[MATERIAL start]

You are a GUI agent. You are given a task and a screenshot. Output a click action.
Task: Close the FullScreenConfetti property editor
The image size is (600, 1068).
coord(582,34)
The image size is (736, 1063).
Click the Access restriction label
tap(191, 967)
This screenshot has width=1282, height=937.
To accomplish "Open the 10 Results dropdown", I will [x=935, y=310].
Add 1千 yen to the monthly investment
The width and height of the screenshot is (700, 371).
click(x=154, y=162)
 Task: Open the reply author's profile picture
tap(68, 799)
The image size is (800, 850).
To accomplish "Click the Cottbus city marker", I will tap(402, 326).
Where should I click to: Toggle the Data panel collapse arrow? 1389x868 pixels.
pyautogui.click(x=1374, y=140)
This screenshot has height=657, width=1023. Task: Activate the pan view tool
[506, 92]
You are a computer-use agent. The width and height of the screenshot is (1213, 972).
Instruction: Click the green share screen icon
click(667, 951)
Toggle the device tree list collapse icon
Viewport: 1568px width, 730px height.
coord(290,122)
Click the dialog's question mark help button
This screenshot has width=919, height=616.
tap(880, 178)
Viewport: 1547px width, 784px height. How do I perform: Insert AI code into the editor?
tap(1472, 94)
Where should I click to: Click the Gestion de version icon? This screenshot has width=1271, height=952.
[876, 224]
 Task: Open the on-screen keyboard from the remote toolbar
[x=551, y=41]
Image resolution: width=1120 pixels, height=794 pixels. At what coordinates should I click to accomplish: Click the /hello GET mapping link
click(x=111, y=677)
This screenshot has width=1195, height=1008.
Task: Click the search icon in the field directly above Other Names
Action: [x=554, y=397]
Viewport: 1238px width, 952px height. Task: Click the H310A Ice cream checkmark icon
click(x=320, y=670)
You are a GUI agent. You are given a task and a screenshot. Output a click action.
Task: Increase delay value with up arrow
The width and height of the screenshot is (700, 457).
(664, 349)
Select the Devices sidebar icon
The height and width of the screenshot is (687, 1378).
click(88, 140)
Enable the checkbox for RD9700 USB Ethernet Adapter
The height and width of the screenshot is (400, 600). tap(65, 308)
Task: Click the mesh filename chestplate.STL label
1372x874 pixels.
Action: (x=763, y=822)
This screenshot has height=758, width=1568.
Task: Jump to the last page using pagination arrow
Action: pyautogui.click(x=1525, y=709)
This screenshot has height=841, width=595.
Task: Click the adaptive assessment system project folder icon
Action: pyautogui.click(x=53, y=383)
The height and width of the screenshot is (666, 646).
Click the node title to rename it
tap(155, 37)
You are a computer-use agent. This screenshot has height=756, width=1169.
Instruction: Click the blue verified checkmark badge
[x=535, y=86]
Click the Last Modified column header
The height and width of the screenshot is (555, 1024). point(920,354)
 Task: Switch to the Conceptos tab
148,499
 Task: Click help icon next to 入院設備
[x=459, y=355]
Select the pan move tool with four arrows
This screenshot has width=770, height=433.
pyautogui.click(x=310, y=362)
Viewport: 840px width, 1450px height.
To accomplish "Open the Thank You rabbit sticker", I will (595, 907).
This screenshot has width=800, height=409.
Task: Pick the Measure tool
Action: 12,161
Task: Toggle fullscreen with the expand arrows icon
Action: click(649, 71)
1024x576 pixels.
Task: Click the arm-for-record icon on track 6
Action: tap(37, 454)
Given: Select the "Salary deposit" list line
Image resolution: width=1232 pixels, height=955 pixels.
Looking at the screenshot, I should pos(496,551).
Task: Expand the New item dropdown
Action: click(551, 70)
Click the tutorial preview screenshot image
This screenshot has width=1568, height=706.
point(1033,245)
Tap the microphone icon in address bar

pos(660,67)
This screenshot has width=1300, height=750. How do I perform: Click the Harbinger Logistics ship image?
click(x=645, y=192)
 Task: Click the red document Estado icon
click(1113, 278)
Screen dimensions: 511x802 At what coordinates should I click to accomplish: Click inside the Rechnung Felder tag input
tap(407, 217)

[MATERIAL end]

Please copy out the rows word for word, starting at the line that contains "Viewport: 840px width, 1450px height." and ending at the line that contains "Action: click(551, 70)", both included.

THE COMPLETED TASK:
Viewport: 840px width, 1450px height.
To accomplish "Open the Thank You rabbit sticker", I will (595, 907).
This screenshot has width=800, height=409.
Task: Pick the Measure tool
Action: 12,161
Task: Toggle fullscreen with the expand arrows icon
Action: click(649, 71)
1024x576 pixels.
Task: Click the arm-for-record icon on track 6
Action: tap(37, 454)
Given: Select the "Salary deposit" list line
Image resolution: width=1232 pixels, height=955 pixels.
Looking at the screenshot, I should pos(496,551).
Task: Expand the New item dropdown
Action: click(551, 70)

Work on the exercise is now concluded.